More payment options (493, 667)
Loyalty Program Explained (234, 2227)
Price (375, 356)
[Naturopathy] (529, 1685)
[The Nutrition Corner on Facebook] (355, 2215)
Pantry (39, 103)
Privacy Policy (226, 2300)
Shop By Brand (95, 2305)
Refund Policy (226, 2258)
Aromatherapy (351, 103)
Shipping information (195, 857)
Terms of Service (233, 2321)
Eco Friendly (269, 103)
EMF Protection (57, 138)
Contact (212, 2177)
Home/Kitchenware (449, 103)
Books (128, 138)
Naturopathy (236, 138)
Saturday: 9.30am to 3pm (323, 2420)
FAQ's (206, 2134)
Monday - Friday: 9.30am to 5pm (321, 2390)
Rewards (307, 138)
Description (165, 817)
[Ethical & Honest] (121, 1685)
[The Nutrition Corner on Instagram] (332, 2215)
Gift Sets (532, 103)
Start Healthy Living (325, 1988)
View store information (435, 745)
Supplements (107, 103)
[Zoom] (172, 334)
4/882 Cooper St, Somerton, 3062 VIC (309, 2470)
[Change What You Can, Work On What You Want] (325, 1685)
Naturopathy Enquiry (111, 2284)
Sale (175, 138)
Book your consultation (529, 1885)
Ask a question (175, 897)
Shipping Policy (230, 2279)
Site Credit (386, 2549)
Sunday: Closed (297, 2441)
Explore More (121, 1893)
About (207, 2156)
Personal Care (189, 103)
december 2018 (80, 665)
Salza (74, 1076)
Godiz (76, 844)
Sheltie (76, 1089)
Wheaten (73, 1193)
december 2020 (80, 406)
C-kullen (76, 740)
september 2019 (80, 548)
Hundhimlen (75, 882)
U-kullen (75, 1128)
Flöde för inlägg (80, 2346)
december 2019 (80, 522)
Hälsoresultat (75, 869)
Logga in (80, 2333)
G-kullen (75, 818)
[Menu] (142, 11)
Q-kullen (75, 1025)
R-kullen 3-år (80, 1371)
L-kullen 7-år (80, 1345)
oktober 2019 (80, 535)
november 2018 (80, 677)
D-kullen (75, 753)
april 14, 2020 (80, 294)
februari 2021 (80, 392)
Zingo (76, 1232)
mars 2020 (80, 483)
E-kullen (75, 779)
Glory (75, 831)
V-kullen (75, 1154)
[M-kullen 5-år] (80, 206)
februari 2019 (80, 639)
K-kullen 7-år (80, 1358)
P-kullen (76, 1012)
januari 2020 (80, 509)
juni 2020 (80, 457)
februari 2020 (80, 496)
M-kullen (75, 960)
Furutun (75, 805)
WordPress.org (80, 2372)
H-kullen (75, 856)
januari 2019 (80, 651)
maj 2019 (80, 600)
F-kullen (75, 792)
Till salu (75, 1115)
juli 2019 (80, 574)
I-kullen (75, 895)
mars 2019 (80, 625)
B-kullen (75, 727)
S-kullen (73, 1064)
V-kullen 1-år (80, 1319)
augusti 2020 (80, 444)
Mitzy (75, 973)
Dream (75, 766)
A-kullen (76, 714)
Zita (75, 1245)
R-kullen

**Problem details**:
Within the material above, copy exactly the lines from the line that holds "Books (128, 138)" up to and including the line that holds "Supplements (107, 103)".

**Reply**:
Books (128, 138)
Naturopathy (236, 138)
Saturday: 9.30am to 3pm (323, 2420)
FAQ's (206, 2134)
Monday - Friday: 9.30am to 5pm (321, 2390)
Rewards (307, 138)
Description (165, 817)
[Ethical & Honest] (121, 1685)
[The Nutrition Corner on Instagram] (332, 2215)
Gift Sets (532, 103)
Start Healthy Living (325, 1988)
View store information (435, 745)
Supplements (107, 103)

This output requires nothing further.